Exercise brief
State only the number of lines in the items below that contain the word "Select".

+++

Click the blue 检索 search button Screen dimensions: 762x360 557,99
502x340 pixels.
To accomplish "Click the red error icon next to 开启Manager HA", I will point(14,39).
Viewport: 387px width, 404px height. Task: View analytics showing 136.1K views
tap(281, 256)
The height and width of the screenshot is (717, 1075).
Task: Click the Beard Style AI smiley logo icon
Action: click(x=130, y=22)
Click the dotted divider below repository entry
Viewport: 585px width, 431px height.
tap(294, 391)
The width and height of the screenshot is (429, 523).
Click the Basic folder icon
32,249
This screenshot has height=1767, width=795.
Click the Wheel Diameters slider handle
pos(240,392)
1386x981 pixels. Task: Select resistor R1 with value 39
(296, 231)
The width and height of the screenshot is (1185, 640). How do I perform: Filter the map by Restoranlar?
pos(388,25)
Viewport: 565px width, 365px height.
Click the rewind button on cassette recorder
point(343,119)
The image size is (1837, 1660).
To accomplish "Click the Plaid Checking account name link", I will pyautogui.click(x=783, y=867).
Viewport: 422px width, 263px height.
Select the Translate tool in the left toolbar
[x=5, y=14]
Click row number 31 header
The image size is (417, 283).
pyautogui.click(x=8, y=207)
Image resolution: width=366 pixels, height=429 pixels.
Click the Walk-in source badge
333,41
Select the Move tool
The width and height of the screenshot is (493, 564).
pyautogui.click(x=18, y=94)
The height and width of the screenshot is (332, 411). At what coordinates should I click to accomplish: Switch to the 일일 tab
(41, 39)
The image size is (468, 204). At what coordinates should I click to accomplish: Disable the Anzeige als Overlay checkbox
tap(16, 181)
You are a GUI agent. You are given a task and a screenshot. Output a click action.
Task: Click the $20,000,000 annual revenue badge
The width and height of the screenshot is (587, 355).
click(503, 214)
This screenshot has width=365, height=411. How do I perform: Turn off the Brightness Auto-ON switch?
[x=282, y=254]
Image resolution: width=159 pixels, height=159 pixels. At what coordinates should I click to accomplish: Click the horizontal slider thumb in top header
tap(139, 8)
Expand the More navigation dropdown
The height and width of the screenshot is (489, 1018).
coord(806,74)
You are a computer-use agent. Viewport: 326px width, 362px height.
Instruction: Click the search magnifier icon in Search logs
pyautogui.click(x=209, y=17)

+++

Complete answer
3